The Establishing Your Cloud Foundation on AWS section of the AWS Architecture Center is an excellent starting point for doing this. It contains guidance on how to establish foundational practices as part of a capability-based approach for the applications you build on AWS. This can be thought of as a stripped-down, AWS-specific version of something such as the Information Technology Infrastructure Library (ITIL).
Examples of such capabilities you should include in your architecture are discussed next.
Identity Management and Access Control
The Identity Management and Access Control (IMAC) capability guides you in implementing and monitoring your configuration of AWS Identity and Access Management (IAM) – something that is used in every single architecture built on AWS.
This may well represent the most difficult thing to get right the first time, and you will benefit greatly from the guidance found here. It covers things such as how to use AWS IAM Identity Center for multi-factor authentication (MFA) and federation with other identity sources such as Active Directory, Google Workspace, or Okta.
Workload isolation
The Workload Isolation capability includes best practices for organizing your AWS environment using a multi-account structure using AWS Organizations and service control policies (SCPs).
Log storage
One of the most important things you must be able to do is quickly produce detailed reports on the flow of data through your application – especially who accessed what data and when. This might be to answer an auditor’s questions or to cooperate with authorities when a breach is suspected.

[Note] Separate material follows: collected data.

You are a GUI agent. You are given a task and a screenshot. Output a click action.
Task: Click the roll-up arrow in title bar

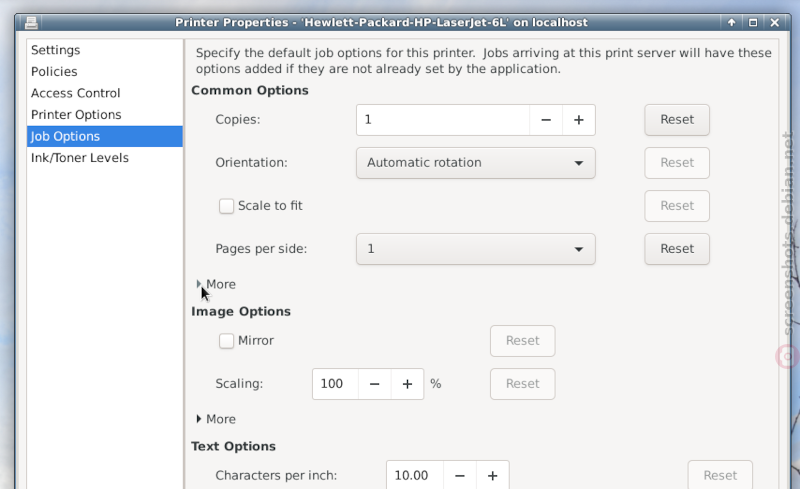tap(732, 22)
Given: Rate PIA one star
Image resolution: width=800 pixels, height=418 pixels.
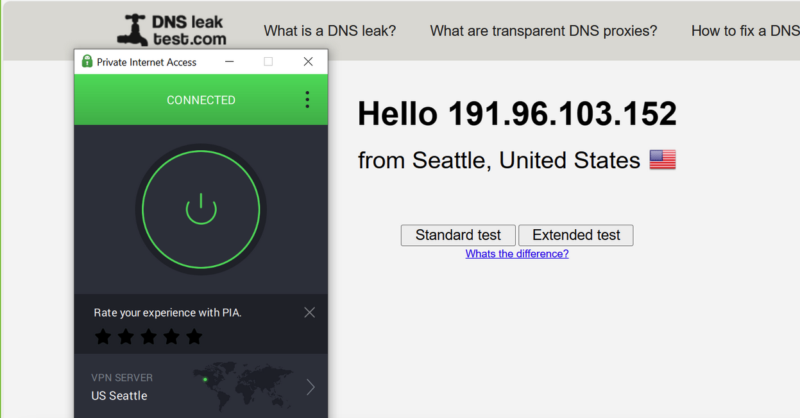Looking at the screenshot, I should coord(103,337).
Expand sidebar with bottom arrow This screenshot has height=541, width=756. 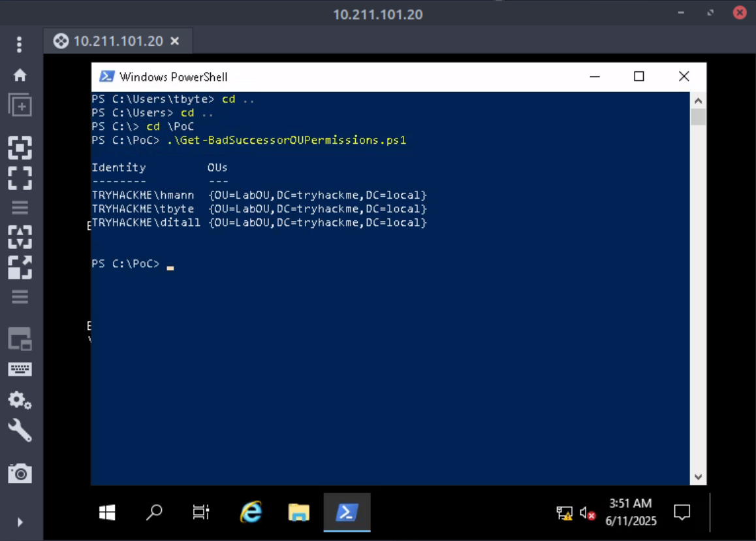point(20,522)
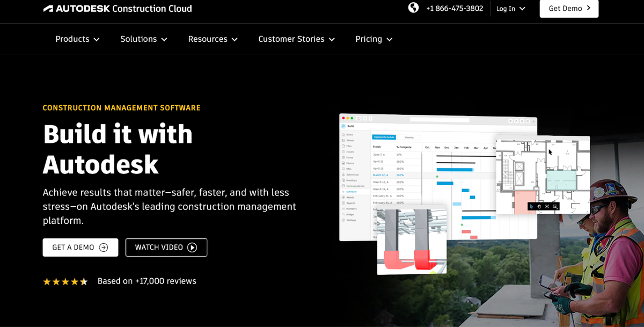644x327 pixels.
Task: Click WATCH VIDEO to play the video
Action: (x=166, y=247)
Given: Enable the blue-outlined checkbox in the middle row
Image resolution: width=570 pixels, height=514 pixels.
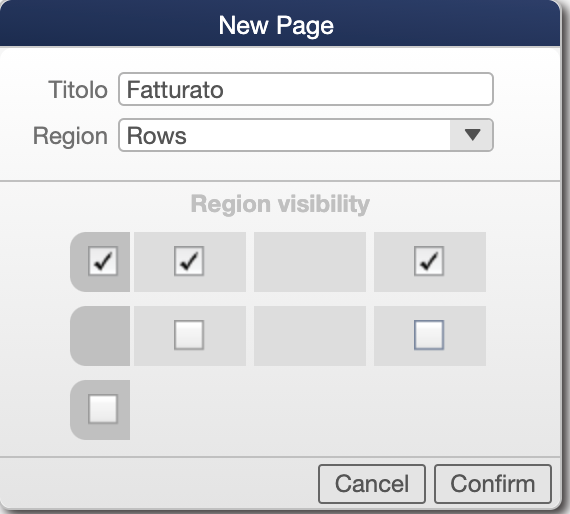Looking at the screenshot, I should pos(429,335).
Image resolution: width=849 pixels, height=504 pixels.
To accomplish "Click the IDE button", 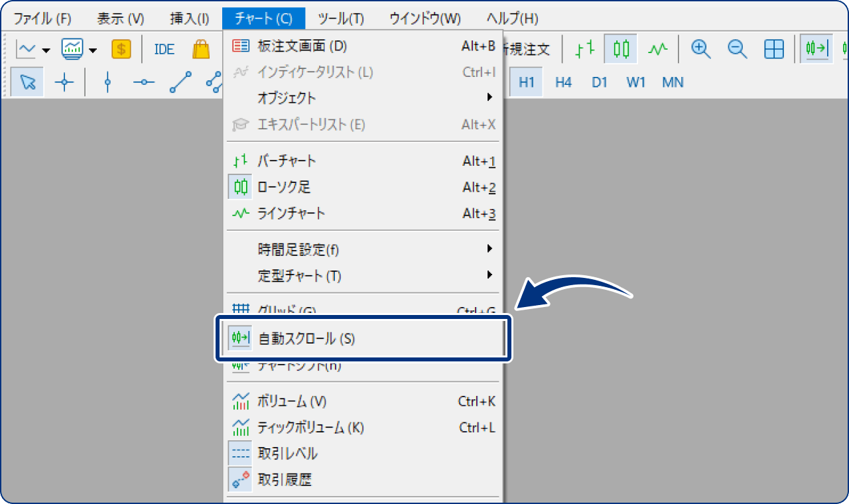I will tap(163, 48).
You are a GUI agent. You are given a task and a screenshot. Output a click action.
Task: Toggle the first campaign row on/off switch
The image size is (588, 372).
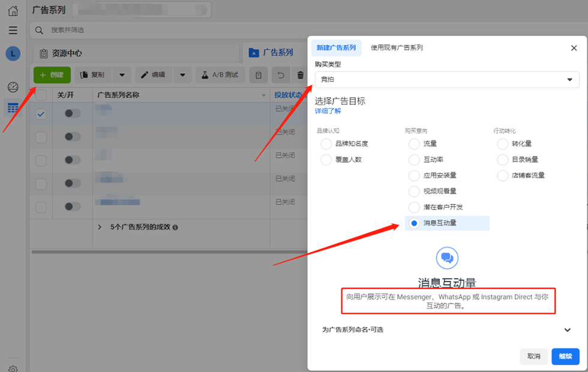(x=73, y=113)
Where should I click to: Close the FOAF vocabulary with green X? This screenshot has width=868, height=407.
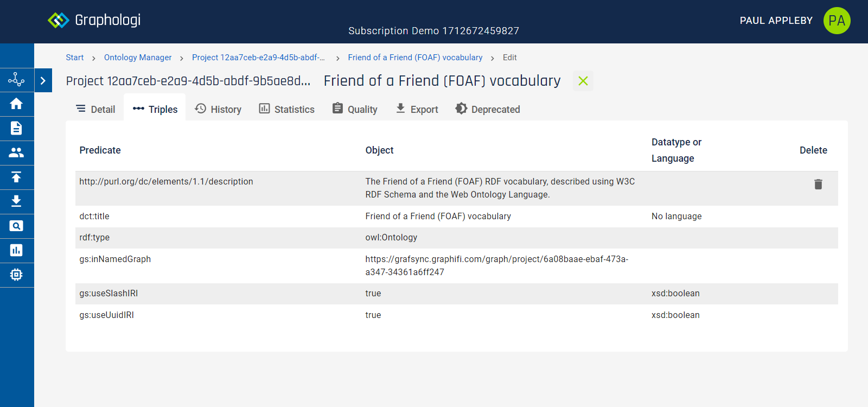[583, 81]
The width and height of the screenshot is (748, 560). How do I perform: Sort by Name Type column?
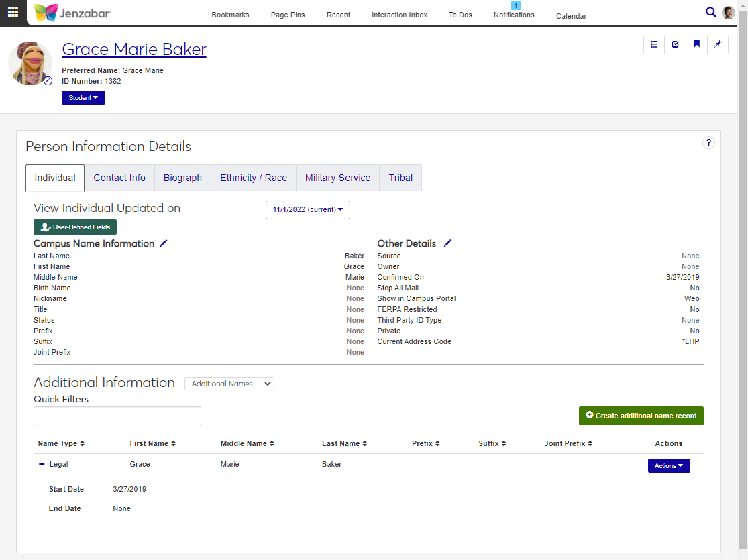tap(60, 443)
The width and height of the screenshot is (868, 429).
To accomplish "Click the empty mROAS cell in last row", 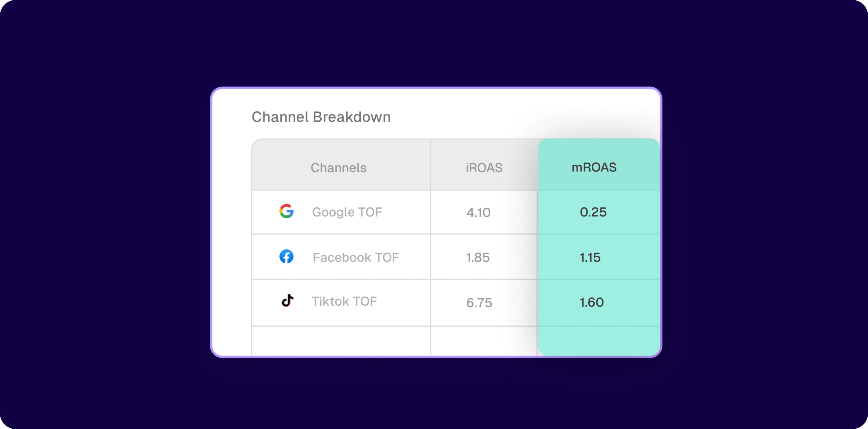I will point(599,341).
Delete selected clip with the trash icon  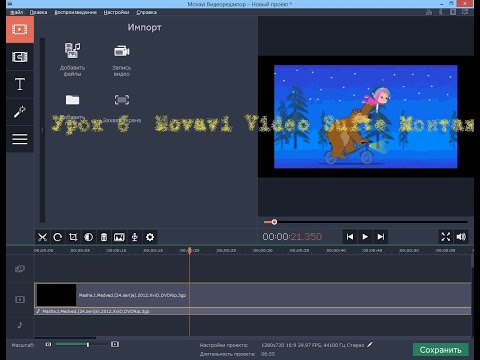pos(104,237)
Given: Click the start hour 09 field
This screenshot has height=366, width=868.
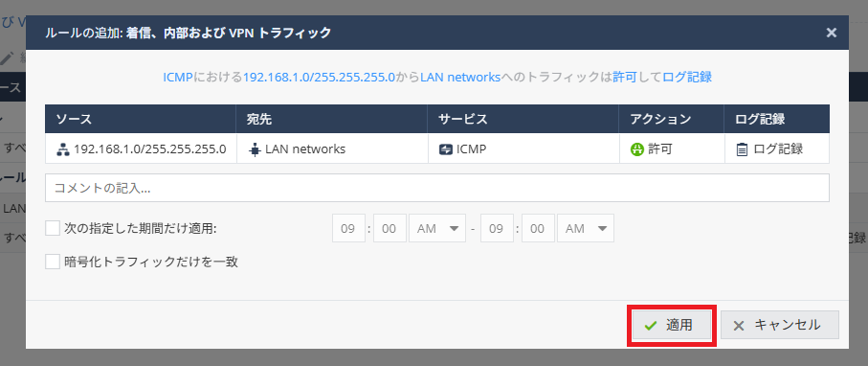Looking at the screenshot, I should pos(348,228).
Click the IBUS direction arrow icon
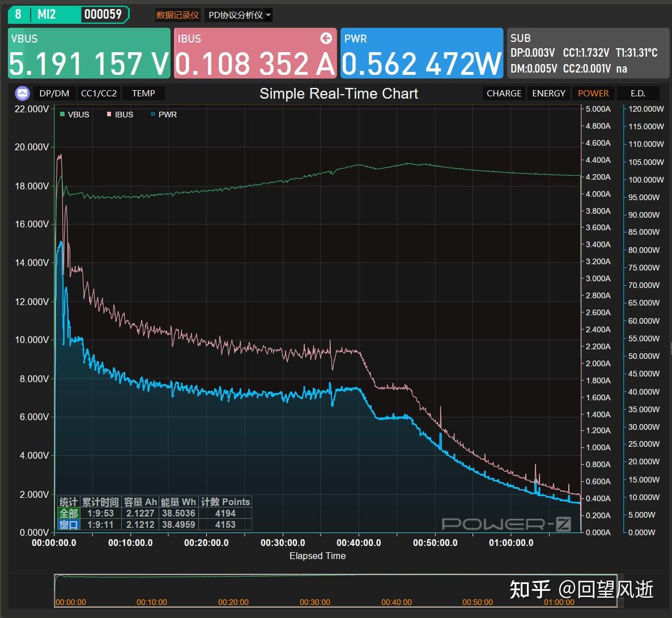This screenshot has width=672, height=618. (326, 38)

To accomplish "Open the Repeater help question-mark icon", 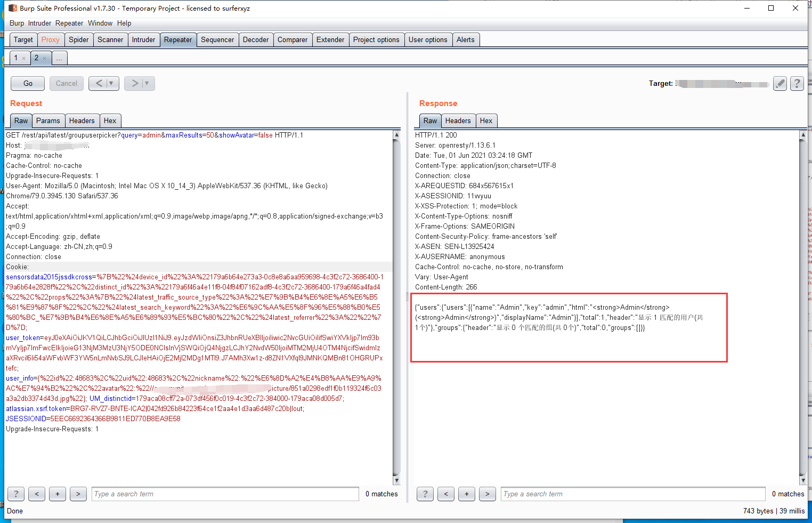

The Log Storage capability involves using things such as VPC Flow Logs to monitor traffic at the network level, AWS CloudTrail to log access to the AWS API or Management Console, or AWS CloudWatch to centrally aggregate logs from within your applications.
Governance
The Governance capability helps you to define your organizational policies for business and regulatory compliance. This includes using services such as AWS Artifact to find published compliance reports for AWS’ portion of the shared responsibility model. To assist with customer responsibilities, AWS publishes extensive guidance on how to manage risk and compliance for your applications running in the cloud.
Change management
The Change Management capability helps you manage risk and minimize the impact of planned changes to your production applications. This includes organizational processes such as sending planned changes that have an unknown risk profile to a Change Advisory Board (CAB) as Requests for Change (RFCs). This, in turn, could be informed by using AWS Config as a configuration management database (CMDB) for your resources in the cloud.